Write out the listing again, exactly as it appears below.

# # # #

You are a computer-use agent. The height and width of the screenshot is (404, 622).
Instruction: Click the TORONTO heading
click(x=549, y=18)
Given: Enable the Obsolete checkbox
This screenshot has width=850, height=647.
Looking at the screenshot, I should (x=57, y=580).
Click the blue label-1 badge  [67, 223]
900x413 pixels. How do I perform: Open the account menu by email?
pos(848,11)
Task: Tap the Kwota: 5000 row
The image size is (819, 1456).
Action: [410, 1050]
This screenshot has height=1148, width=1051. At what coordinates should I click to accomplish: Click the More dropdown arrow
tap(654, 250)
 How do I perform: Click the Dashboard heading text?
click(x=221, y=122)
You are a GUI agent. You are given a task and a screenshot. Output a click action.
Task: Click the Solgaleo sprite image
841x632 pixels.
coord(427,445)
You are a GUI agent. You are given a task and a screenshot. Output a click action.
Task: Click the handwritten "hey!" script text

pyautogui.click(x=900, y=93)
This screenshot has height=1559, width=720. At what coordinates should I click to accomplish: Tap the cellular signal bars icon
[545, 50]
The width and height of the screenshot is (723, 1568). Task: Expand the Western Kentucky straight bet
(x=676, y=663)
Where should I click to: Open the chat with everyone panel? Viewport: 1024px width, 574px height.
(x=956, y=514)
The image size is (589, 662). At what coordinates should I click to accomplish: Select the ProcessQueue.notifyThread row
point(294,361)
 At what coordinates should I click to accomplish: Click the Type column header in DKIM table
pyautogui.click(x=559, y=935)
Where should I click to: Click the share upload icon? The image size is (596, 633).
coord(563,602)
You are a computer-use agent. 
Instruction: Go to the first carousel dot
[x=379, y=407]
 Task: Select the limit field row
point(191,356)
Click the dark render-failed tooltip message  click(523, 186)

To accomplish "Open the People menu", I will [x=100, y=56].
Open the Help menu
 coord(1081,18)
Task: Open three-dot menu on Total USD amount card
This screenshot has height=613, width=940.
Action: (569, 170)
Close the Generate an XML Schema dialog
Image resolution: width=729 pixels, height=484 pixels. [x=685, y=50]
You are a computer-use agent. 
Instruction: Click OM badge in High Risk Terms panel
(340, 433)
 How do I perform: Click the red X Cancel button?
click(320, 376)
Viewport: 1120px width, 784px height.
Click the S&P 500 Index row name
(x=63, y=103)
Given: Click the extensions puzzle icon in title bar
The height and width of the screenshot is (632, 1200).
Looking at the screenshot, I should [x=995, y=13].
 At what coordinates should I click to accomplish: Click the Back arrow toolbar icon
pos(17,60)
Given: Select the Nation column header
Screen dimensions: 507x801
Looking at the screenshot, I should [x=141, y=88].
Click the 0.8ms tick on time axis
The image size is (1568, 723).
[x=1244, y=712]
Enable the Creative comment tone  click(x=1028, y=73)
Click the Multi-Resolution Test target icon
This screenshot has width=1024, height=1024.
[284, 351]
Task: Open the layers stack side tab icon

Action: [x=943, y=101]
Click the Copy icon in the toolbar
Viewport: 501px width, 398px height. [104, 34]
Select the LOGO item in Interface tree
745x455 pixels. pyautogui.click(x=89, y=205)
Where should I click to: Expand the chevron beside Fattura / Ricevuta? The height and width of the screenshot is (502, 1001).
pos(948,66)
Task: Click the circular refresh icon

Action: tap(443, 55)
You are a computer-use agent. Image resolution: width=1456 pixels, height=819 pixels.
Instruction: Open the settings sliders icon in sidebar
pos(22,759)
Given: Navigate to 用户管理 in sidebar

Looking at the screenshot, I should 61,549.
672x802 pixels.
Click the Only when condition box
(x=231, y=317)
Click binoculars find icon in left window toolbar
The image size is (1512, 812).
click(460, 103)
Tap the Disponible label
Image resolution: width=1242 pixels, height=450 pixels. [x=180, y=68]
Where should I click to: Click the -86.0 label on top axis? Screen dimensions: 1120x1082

# # # #

■ Solution below:
You are a computer-use agent. The height and width of the screenshot is (404, 622).
Instruction: Click the TORONTO heading
click(x=549, y=18)
Given: Enable the Obsolete checkbox
This screenshot has width=850, height=647.
Looking at the screenshot, I should (x=57, y=580).
Click the blue label-1 badge  [67, 223]
900x413 pixels. How do I perform: Open the account menu by email?
pos(848,11)
Task: Tap the Kwota: 5000 row
The image size is (819, 1456).
Action: [410, 1050]
This screenshot has height=1148, width=1051. At what coordinates should I click to accomplish: Click the More dropdown arrow
tap(654, 250)
 How do I perform: Click the Dashboard heading text?
click(x=221, y=122)
You are a GUI agent. You are given a task and a screenshot. Output a click action.
Task: Click the Solgaleo sprite image
841x632 pixels.
coord(427,445)
You are a GUI agent. You are given a task and a screenshot. Output a click action.
Task: Click the handwritten "hey!" script text

pyautogui.click(x=900, y=93)
This screenshot has height=1559, width=720. At what coordinates should I click to accomplish: Tap the cellular signal bars icon
[545, 50]
The width and height of the screenshot is (723, 1568). Task: Expand the Western Kentucky straight bet
(x=676, y=663)
Where should I click to: Open the chat with everyone panel? Viewport: 1024px width, 574px height.
(x=956, y=514)
The image size is (589, 662). At what coordinates should I click to accomplish: Select the ProcessQueue.notifyThread row
point(294,361)
 At what coordinates should I click to accomplish: Click the Type column header in DKIM table
pyautogui.click(x=559, y=935)
Where should I click to: Click the share upload icon? The image size is (596, 633).
coord(563,602)
You are a computer-use agent. 
Instruction: Go to the first carousel dot
[x=379, y=407]
 Task: Select the limit field row
point(191,356)
Click the dark render-failed tooltip message  click(523, 186)

To accomplish "Open the People menu", I will [x=100, y=56].
Open the Help menu
 coord(1081,18)
Task: Open three-dot menu on Total USD amount card
This screenshot has height=613, width=940.
Action: (569, 170)
Close the Generate an XML Schema dialog
Image resolution: width=729 pixels, height=484 pixels. [x=685, y=50]
You are a computer-use agent. 
Instruction: Click OM badge in High Risk Terms panel
(340, 433)
 How do I perform: Click the red X Cancel button?
click(320, 376)
Viewport: 1120px width, 784px height.
Click the S&P 500 Index row name
(x=63, y=103)
Given: Click the extensions puzzle icon in title bar
The height and width of the screenshot is (632, 1200).
Looking at the screenshot, I should [x=995, y=13].
 At what coordinates should I click to accomplish: Click the Back arrow toolbar icon
pos(17,60)
Given: Select the Nation column header
Screen dimensions: 507x801
Looking at the screenshot, I should [x=141, y=88].
Click the 0.8ms tick on time axis
The image size is (1568, 723).
[x=1244, y=712]
Enable the Creative comment tone  click(x=1028, y=73)
Click the Multi-Resolution Test target icon
This screenshot has width=1024, height=1024.
[284, 351]
Task: Open the layers stack side tab icon

Action: [x=943, y=101]
Click the Copy icon in the toolbar
Viewport: 501px width, 398px height. [104, 34]
Select the LOGO item in Interface tree
745x455 pixels. pyautogui.click(x=89, y=205)
Where should I click to: Expand the chevron beside Fattura / Ricevuta? The height and width of the screenshot is (502, 1001).
pos(948,66)
Task: Click the circular refresh icon

Action: tap(443, 55)
You are a computer-use agent. Image resolution: width=1456 pixels, height=819 pixels.
Instruction: Open the settings sliders icon in sidebar
pos(22,759)
Given: Navigate to 用户管理 in sidebar

Looking at the screenshot, I should 61,549.
672x802 pixels.
Click the Only when condition box
(x=231, y=317)
Click binoculars find icon in left window toolbar
The image size is (1512, 812).
click(460, 103)
Tap the Disponible label
Image resolution: width=1242 pixels, height=450 pixels. [x=180, y=68]
Where should I click to: Click the -86.0 label on top axis? Screen dimensions: 1120x1082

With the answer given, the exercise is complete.